[Given passage]
Hello everyone, I’m trying to adapt Nic Renottee Build a Deep CNN Image Classifier with ANY Images

to a simple model. The model trains well and accuracy goes up to one.

However, when I try to evaluate it, I’m getting zero values.

The valuation batch size = 1

I’m doing this:

from tensorflow.keras.metrics import Precision, Recall, BinaryAccuracy

pre = Precision()

re = Recall()

acc = BinaryAccuracy()

or batch in test.as_numpy_iterator():

X, y = batch

yhat = model.predict(X)

pre.update_state(y, yhat)

re.update_state(y, yhat)

acc.update_state(y, yhat)

print(f’Prec:{pre.result().numpy()}, Recall:{re.result().numpy()}, Accur:{acc.result().numpy}')

[What is being asked]
Answer these questions using the forum post above:
1. According to the post, how high does the model's accuracy go during training?
2. What batch size is used for evaluation?
3. Which three metrics are imported from tensorflow.keras.metrics?

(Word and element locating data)
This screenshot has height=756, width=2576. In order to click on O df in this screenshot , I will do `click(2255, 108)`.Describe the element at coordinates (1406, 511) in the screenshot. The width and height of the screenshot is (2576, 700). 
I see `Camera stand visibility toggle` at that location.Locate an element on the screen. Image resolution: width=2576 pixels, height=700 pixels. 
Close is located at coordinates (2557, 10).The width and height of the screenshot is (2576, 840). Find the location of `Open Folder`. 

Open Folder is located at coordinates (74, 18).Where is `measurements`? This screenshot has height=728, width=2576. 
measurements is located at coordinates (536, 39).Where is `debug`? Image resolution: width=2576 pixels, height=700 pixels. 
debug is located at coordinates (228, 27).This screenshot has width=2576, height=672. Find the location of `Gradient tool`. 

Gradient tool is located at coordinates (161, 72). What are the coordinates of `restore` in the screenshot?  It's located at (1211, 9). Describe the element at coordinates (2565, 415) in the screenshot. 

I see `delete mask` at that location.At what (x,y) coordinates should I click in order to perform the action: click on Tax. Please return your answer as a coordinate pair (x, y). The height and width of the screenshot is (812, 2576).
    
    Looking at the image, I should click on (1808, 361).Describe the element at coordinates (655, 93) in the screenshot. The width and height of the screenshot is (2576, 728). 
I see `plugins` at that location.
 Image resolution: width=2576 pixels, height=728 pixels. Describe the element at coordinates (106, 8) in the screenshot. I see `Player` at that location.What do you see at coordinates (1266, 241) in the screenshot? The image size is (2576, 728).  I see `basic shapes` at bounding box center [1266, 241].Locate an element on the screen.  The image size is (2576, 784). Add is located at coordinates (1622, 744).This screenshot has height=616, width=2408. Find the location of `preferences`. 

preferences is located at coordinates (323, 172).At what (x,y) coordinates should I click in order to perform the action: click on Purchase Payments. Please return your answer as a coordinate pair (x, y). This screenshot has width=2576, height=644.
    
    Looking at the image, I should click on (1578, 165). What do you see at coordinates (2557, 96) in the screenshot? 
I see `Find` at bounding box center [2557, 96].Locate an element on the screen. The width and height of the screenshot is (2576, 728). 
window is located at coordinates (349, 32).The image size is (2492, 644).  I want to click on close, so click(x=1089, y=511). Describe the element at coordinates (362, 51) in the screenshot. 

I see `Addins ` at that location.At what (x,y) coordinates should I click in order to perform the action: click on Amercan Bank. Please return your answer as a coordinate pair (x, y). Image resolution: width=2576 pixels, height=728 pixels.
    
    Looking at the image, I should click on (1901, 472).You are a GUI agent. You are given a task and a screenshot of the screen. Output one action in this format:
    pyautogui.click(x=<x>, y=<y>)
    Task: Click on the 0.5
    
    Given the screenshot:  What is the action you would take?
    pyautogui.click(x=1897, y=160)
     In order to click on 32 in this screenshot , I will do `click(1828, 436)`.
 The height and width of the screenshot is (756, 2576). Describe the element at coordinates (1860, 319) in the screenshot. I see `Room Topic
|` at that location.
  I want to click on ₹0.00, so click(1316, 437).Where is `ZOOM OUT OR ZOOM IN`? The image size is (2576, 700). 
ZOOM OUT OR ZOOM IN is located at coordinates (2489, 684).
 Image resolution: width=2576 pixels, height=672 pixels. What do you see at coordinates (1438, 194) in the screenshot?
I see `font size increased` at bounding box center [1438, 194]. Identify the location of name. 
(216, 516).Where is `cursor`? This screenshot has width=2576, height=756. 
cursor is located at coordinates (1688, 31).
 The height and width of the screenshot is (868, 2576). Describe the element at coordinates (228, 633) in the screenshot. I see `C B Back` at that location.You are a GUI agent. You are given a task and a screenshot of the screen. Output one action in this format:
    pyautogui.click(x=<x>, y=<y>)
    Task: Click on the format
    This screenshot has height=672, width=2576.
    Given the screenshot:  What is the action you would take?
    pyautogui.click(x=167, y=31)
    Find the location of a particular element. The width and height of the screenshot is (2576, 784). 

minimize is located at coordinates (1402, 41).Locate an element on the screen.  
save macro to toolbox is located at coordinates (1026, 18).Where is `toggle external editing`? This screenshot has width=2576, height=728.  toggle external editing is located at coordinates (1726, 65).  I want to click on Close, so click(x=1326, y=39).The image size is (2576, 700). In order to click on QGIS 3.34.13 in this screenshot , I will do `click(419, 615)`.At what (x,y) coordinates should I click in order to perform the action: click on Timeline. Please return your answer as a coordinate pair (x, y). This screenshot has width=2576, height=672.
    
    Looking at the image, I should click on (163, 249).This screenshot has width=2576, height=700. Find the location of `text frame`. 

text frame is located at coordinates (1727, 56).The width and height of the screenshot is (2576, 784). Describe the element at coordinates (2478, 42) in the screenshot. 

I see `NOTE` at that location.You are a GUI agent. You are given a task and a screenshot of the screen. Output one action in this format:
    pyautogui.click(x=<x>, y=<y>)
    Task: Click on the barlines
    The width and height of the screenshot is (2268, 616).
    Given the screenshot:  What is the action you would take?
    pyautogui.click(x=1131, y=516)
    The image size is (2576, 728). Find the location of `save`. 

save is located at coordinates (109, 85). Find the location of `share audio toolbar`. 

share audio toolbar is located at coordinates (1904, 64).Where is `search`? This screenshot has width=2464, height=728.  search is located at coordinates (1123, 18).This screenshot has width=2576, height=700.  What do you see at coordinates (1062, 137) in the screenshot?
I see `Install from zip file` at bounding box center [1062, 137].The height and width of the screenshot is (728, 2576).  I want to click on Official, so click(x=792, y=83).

[Finished answer]
1. It goes up to one.
2. The batch size is 1.
3. Precision, Recall and BinaryAccuracy.